_BRIEF_
Do not include the pictures; repeat the rest of the data exactly.

_Data entries_
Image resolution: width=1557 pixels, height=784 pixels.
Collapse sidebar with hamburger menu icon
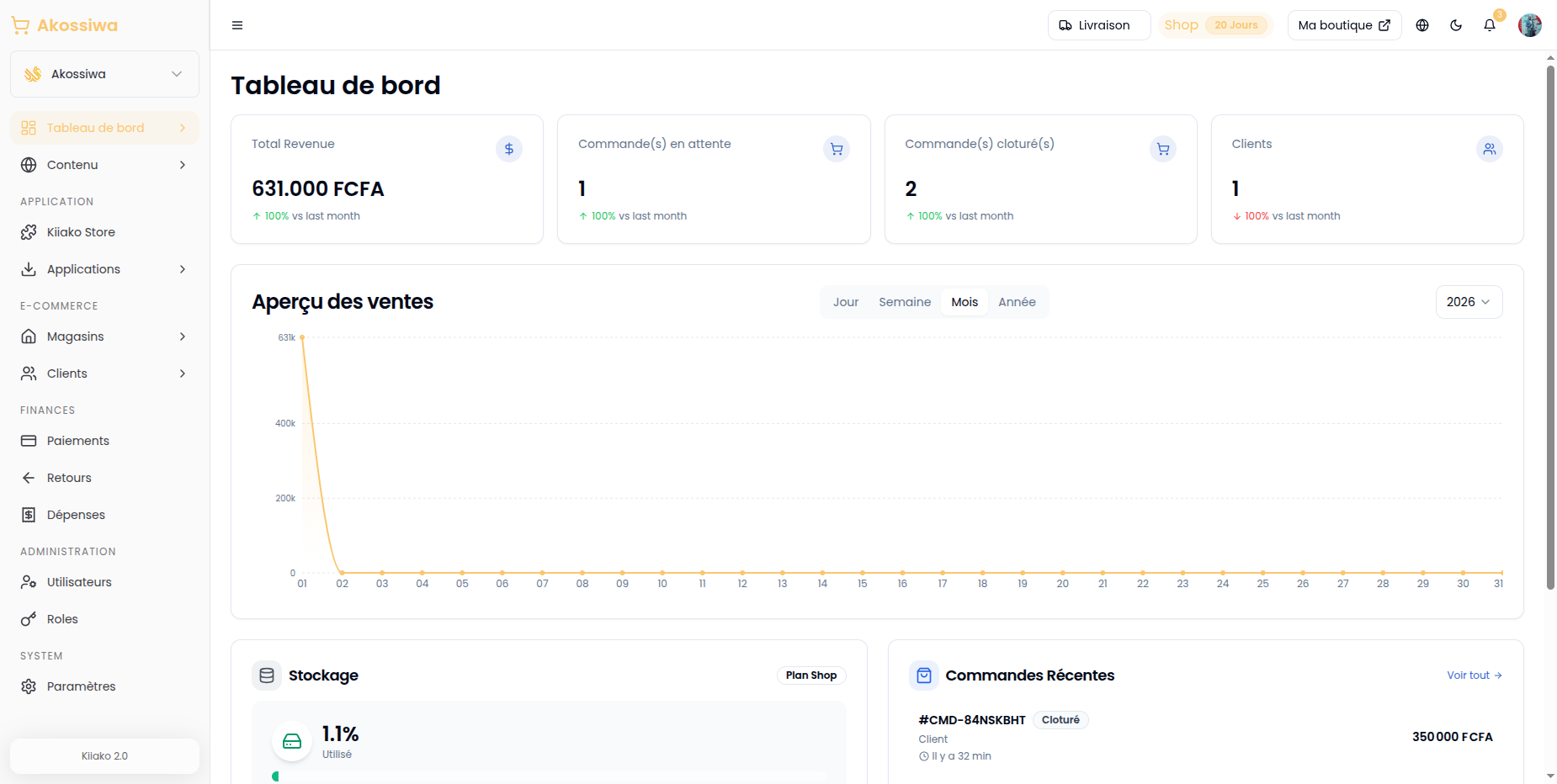(237, 25)
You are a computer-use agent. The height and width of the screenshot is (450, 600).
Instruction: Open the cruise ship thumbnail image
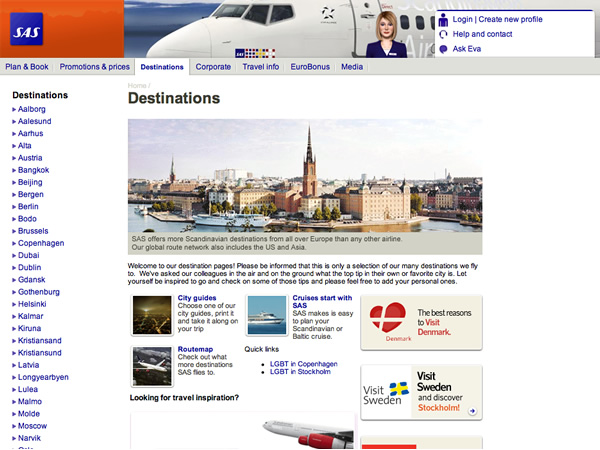pyautogui.click(x=267, y=315)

_WRITTEN SOLUTION_
Image resolution: width=1557 pixels, height=784 pixels.
Collapse sidebar with hamburger menu icon
(237, 25)
You are a computer-use agent. The height and width of the screenshot is (450, 600).
Instruction: Open the cruise ship thumbnail image
pyautogui.click(x=267, y=315)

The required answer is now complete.